▸ **The problem**:
Retype the whole listing exactly.

▸ **Provided data**:
━━━━━━━━━━━━━━━━━━━━━━━━━━━━━━

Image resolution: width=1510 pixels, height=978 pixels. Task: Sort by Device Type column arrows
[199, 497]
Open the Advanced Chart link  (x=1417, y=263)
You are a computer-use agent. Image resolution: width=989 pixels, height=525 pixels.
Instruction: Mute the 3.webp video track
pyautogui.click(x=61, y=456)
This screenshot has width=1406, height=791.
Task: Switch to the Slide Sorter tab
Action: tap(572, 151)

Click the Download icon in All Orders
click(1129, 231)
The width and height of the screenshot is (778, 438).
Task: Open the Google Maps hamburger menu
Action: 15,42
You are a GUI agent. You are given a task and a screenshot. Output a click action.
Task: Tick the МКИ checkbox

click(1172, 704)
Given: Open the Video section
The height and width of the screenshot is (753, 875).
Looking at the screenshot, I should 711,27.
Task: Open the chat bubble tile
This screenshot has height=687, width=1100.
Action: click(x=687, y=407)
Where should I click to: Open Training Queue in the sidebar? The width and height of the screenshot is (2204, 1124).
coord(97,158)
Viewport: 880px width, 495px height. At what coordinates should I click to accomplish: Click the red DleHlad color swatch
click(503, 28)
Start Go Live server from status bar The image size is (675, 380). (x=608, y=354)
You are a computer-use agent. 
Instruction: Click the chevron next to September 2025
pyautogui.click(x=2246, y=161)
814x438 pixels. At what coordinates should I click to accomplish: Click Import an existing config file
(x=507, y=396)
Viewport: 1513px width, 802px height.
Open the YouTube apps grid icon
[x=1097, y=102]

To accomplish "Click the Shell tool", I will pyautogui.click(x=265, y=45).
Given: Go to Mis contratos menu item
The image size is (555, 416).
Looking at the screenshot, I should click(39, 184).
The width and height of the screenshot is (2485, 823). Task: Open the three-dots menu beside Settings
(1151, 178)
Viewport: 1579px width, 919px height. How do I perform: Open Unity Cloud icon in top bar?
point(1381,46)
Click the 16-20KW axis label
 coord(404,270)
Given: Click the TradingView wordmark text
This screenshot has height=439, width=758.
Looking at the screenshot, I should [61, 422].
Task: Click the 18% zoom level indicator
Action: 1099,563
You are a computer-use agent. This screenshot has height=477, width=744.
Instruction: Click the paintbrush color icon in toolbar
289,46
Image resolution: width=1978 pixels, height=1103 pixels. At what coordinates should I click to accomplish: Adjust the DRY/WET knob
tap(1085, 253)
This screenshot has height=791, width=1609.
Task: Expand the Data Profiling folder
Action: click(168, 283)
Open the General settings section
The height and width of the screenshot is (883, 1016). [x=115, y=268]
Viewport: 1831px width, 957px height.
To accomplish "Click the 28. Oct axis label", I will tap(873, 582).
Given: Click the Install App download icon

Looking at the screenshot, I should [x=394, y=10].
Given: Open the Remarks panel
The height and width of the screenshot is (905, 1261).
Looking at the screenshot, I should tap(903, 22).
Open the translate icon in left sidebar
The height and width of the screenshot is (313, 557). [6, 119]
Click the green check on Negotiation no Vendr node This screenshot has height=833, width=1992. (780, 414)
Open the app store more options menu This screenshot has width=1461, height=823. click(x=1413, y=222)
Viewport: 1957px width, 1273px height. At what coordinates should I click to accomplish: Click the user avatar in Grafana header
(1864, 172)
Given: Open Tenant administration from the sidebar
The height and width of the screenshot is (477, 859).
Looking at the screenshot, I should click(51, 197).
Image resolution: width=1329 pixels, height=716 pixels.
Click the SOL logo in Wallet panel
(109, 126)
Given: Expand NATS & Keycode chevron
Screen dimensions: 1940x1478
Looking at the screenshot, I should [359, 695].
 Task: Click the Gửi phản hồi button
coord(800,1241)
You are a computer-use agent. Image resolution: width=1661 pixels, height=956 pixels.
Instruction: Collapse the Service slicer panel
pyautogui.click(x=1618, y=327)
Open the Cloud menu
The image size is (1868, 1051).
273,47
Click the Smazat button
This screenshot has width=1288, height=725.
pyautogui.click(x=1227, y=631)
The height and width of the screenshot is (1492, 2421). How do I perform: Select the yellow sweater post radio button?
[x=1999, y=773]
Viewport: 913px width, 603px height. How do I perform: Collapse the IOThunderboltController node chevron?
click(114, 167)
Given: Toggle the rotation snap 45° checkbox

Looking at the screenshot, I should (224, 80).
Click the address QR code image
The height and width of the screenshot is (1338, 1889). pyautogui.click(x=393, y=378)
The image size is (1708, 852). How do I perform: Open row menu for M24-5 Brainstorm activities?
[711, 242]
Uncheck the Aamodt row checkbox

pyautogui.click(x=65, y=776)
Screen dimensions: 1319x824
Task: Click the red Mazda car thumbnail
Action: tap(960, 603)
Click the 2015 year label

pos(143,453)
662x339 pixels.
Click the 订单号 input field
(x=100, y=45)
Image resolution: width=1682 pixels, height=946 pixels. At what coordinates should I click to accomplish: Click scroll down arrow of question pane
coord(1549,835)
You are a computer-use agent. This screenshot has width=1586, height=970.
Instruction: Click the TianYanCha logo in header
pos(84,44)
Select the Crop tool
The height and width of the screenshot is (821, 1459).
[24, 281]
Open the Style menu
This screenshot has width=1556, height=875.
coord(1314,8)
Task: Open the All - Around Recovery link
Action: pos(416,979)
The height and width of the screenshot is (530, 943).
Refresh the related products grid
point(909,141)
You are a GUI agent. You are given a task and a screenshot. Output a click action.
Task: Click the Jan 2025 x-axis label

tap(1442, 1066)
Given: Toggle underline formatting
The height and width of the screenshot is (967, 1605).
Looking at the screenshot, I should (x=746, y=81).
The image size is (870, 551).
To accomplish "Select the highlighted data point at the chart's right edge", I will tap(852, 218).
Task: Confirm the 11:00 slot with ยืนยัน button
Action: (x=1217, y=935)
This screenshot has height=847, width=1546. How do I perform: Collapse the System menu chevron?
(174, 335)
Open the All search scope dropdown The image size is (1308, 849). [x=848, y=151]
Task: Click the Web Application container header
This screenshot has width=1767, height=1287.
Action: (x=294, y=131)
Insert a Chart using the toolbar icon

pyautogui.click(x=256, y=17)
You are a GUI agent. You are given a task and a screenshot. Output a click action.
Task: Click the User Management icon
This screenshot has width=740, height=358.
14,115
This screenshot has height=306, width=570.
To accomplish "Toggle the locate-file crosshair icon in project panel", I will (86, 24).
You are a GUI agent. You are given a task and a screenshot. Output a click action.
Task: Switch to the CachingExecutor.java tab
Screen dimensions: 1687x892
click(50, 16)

━━━━━━━━━━━━━━━━━━━━━━━━━━━━━━

▸ **Written solution**:
Image resolution: width=1510 pixels, height=978 pixels. Task: Sort by Device Type column arrows
[199, 497]
Open the Advanced Chart link  (x=1417, y=263)
You are a computer-use agent. Image resolution: width=989 pixels, height=525 pixels.
Instruction: Mute the 3.webp video track
pyautogui.click(x=61, y=456)
This screenshot has width=1406, height=791.
Task: Switch to the Slide Sorter tab
Action: tap(572, 151)

Click the Download icon in All Orders
click(1129, 231)
The width and height of the screenshot is (778, 438).
Task: Open the Google Maps hamburger menu
Action: 15,42
You are a GUI agent. You are given a task and a screenshot. Output a click action.
Task: Tick the МКИ checkbox

click(1172, 704)
Given: Open the Video section
The height and width of the screenshot is (753, 875).
Looking at the screenshot, I should 711,27.
Task: Open the chat bubble tile
This screenshot has height=687, width=1100.
Action: click(x=687, y=407)
Where should I click to: Open Training Queue in the sidebar? The width and height of the screenshot is (2204, 1124).
coord(97,158)
Viewport: 880px width, 495px height. At what coordinates should I click to accomplish: Click the red DleHlad color swatch
click(503, 28)
Start Go Live server from status bar The image size is (675, 380). (x=608, y=354)
You are a computer-use agent. 
Instruction: Click the chevron next to September 2025
pyautogui.click(x=2246, y=161)
814x438 pixels. At what coordinates should I click to accomplish: Click Import an existing config file
(x=507, y=396)
Viewport: 1513px width, 802px height.
Open the YouTube apps grid icon
[x=1097, y=102]

To accomplish "Click the Shell tool", I will pyautogui.click(x=265, y=45).
Given: Go to Mis contratos menu item
The image size is (555, 416).
Looking at the screenshot, I should click(39, 184).
The width and height of the screenshot is (2485, 823). Task: Open the three-dots menu beside Settings
(1151, 178)
Viewport: 1579px width, 919px height. How do I perform: Open Unity Cloud icon in top bar?
point(1381,46)
Click the 16-20KW axis label
 coord(404,270)
Given: Click the TradingView wordmark text
This screenshot has height=439, width=758.
Looking at the screenshot, I should [61, 422].
Task: Click the 18% zoom level indicator
Action: 1099,563
You are a computer-use agent. This screenshot has height=477, width=744.
Instruction: Click the paintbrush color icon in toolbar
289,46
Image resolution: width=1978 pixels, height=1103 pixels. At what coordinates should I click to accomplish: Adjust the DRY/WET knob
tap(1085, 253)
This screenshot has height=791, width=1609.
Task: Expand the Data Profiling folder
Action: click(168, 283)
Open the General settings section
The height and width of the screenshot is (883, 1016). [x=115, y=268]
Viewport: 1831px width, 957px height.
To accomplish "Click the 28. Oct axis label", I will tap(873, 582).
Given: Click the Install App download icon

Looking at the screenshot, I should [x=394, y=10].
Given: Open the Remarks panel
The height and width of the screenshot is (905, 1261).
Looking at the screenshot, I should tap(903, 22).
Open the translate icon in left sidebar
The height and width of the screenshot is (313, 557). [6, 119]
Click the green check on Negotiation no Vendr node This screenshot has height=833, width=1992. (780, 414)
Open the app store more options menu This screenshot has width=1461, height=823. click(x=1413, y=222)
Viewport: 1957px width, 1273px height. At what coordinates should I click to accomplish: Click the user avatar in Grafana header
(1864, 172)
Given: Open Tenant administration from the sidebar
The height and width of the screenshot is (477, 859).
Looking at the screenshot, I should click(51, 197).
Image resolution: width=1329 pixels, height=716 pixels.
Click the SOL logo in Wallet panel
(109, 126)
Given: Expand NATS & Keycode chevron
Screen dimensions: 1940x1478
Looking at the screenshot, I should [359, 695].
 Task: Click the Gửi phản hồi button
coord(800,1241)
You are a computer-use agent. Image resolution: width=1661 pixels, height=956 pixels.
Instruction: Collapse the Service slicer panel
pyautogui.click(x=1618, y=327)
Open the Cloud menu
The image size is (1868, 1051).
273,47
Click the Smazat button
This screenshot has width=1288, height=725.
pyautogui.click(x=1227, y=631)
The height and width of the screenshot is (1492, 2421). How do I perform: Select the yellow sweater post radio button?
[x=1999, y=773]
Viewport: 913px width, 603px height. How do I perform: Collapse the IOThunderboltController node chevron?
click(114, 167)
Given: Toggle the rotation snap 45° checkbox

Looking at the screenshot, I should (224, 80).
Click the address QR code image
The height and width of the screenshot is (1338, 1889). pyautogui.click(x=393, y=378)
The image size is (1708, 852). How do I perform: Open row menu for M24-5 Brainstorm activities?
[711, 242]
Uncheck the Aamodt row checkbox

pyautogui.click(x=65, y=776)
Screen dimensions: 1319x824
Task: Click the red Mazda car thumbnail
Action: tap(960, 603)
Click the 2015 year label

pos(143,453)
662x339 pixels.
Click the 订单号 input field
(x=100, y=45)
Image resolution: width=1682 pixels, height=946 pixels. At what coordinates should I click to accomplish: Click scroll down arrow of question pane
coord(1549,835)
You are a computer-use agent. This screenshot has width=1586, height=970.
Instruction: Click the TianYanCha logo in header
pos(84,44)
Select the Crop tool
The height and width of the screenshot is (821, 1459).
[24, 281]
Open the Style menu
This screenshot has width=1556, height=875.
coord(1314,8)
Task: Open the All - Around Recovery link
Action: pos(416,979)
The height and width of the screenshot is (530, 943).
Refresh the related products grid
point(909,141)
You are a GUI agent. You are given a task and a screenshot. Output a click action.
Task: Click the Jan 2025 x-axis label

tap(1442, 1066)
Given: Toggle underline formatting
The height and width of the screenshot is (967, 1605).
Looking at the screenshot, I should (x=746, y=81).
The image size is (870, 551).
To accomplish "Select the highlighted data point at the chart's right edge", I will tap(852, 218).
Task: Confirm the 11:00 slot with ยืนยัน button
Action: (x=1217, y=935)
This screenshot has height=847, width=1546. How do I perform: Collapse the System menu chevron?
(174, 335)
Open the All search scope dropdown The image size is (1308, 849). [x=848, y=151]
Task: Click the Web Application container header
This screenshot has width=1767, height=1287.
Action: (x=294, y=131)
Insert a Chart using the toolbar icon

pyautogui.click(x=256, y=17)
You are a GUI agent. You are given a task and a screenshot. Output a click action.
Task: Click the User Management icon
This screenshot has width=740, height=358.
14,115
This screenshot has height=306, width=570.
To accomplish "Toggle the locate-file crosshair icon in project panel", I will (86, 24).
You are a GUI agent. You are given a task and a screenshot. Output a click action.
Task: Switch to the CachingExecutor.java tab
Screen dimensions: 1687x892
click(50, 16)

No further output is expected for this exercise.